* WHAT THE EXERCISE ASKS *
Take the line containing "How do I perform: Set" and each line after it through the end of the data below, and return them exactly, minus any pictures.

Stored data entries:
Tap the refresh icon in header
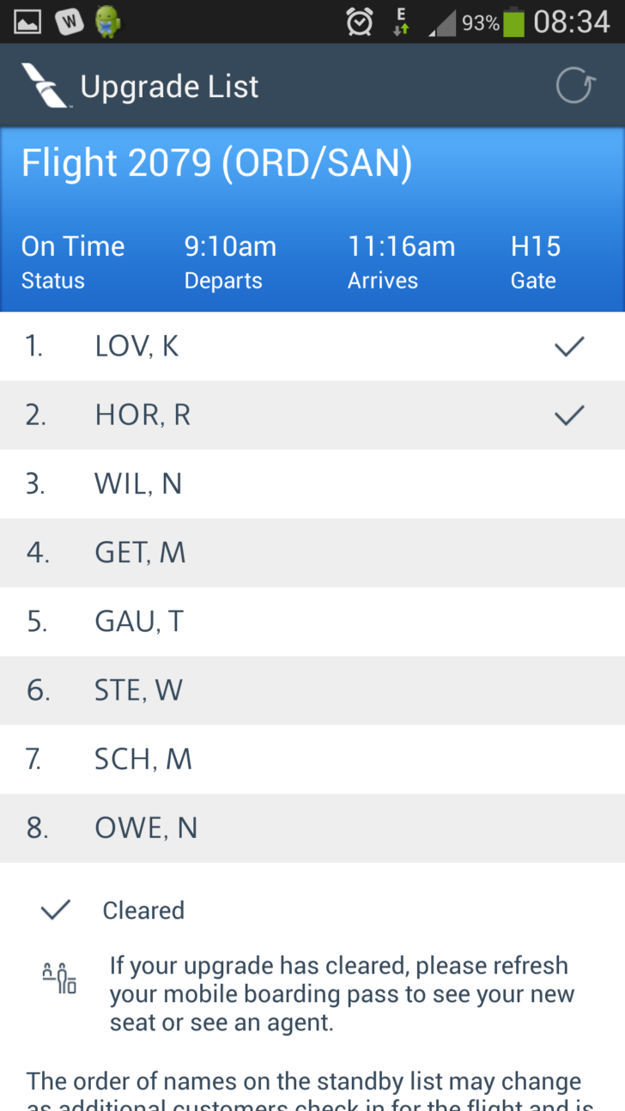pyautogui.click(x=574, y=86)
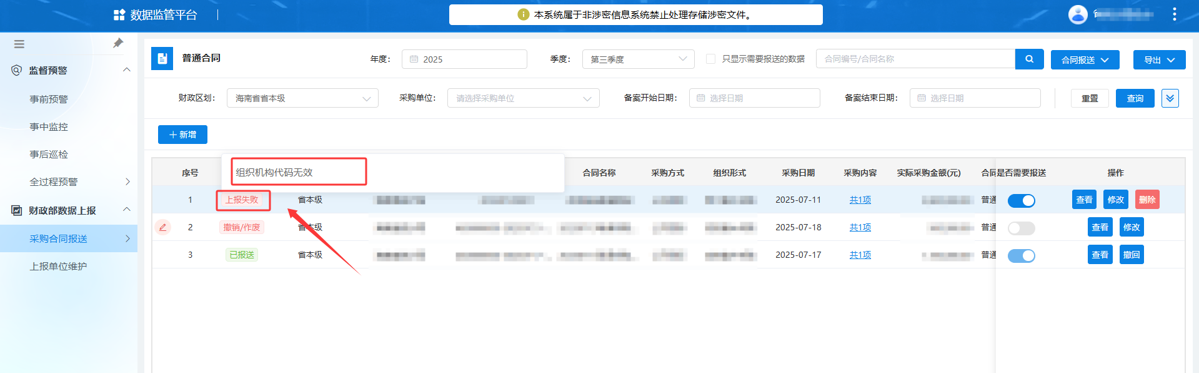Viewport: 1199px width, 373px height.
Task: Open the 财政区划 dropdown
Action: point(302,98)
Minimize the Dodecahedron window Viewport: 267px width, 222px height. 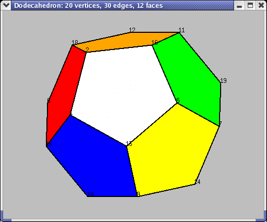239,5
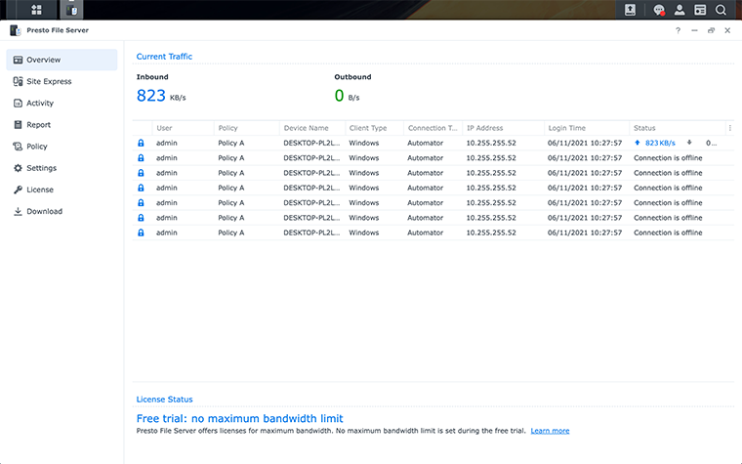The width and height of the screenshot is (742, 464).
Task: Open the Activity page
Action: coord(40,103)
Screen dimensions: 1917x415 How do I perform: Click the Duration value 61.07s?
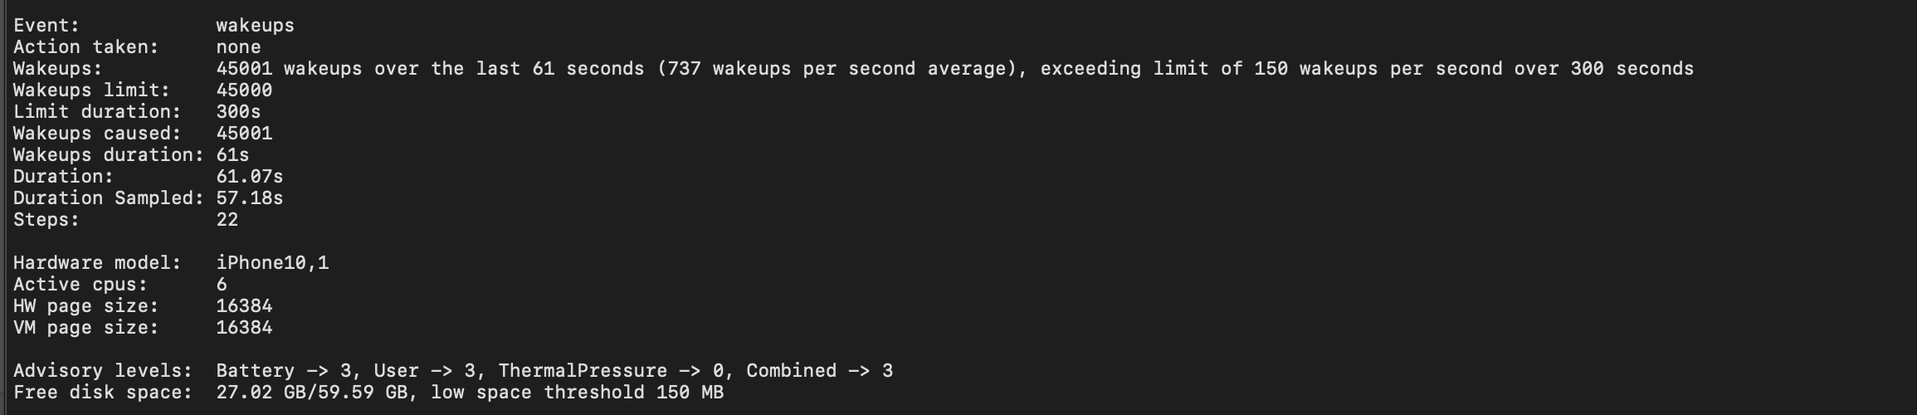[x=249, y=177]
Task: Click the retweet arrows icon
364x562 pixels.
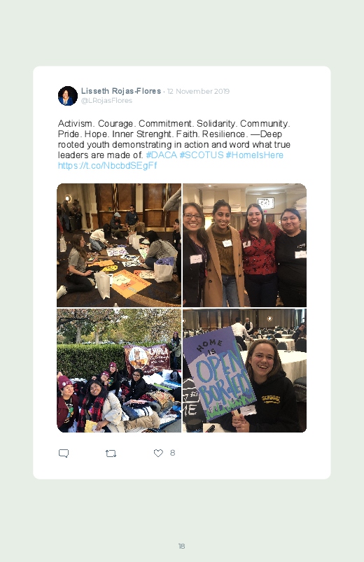Action: [x=111, y=454]
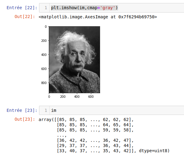The height and width of the screenshot is (158, 184).
Task: Click the line number in cell 23
Action: coord(45,110)
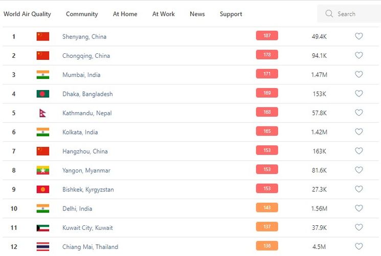Click the search magnifier icon
This screenshot has width=381, height=256.
329,14
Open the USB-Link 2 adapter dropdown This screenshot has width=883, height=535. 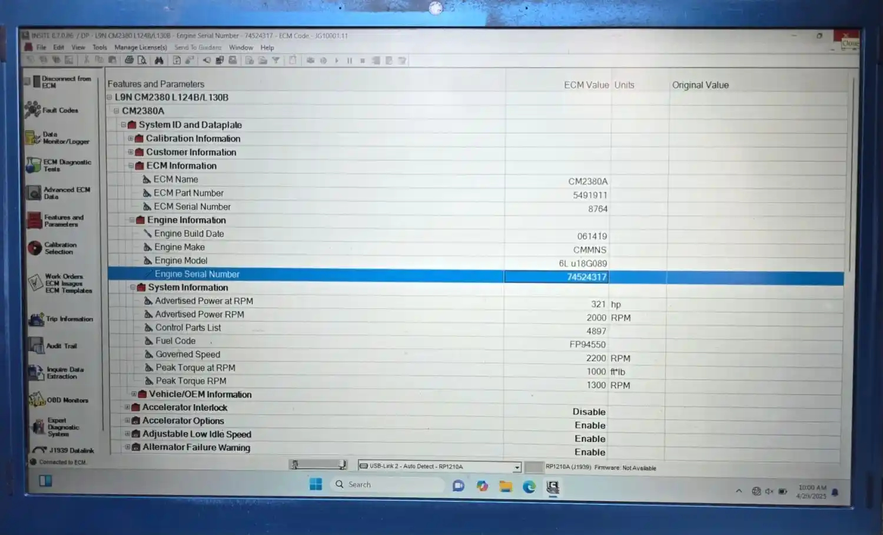point(517,467)
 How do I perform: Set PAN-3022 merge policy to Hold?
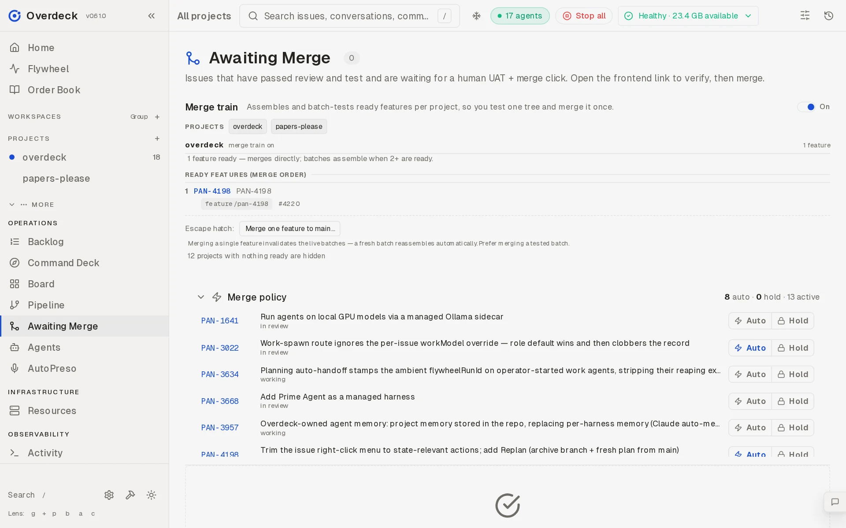pos(793,348)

* TASK OUTPUT *
 How do I perform: Set PAN-3022 merge policy to Hold?
pos(793,348)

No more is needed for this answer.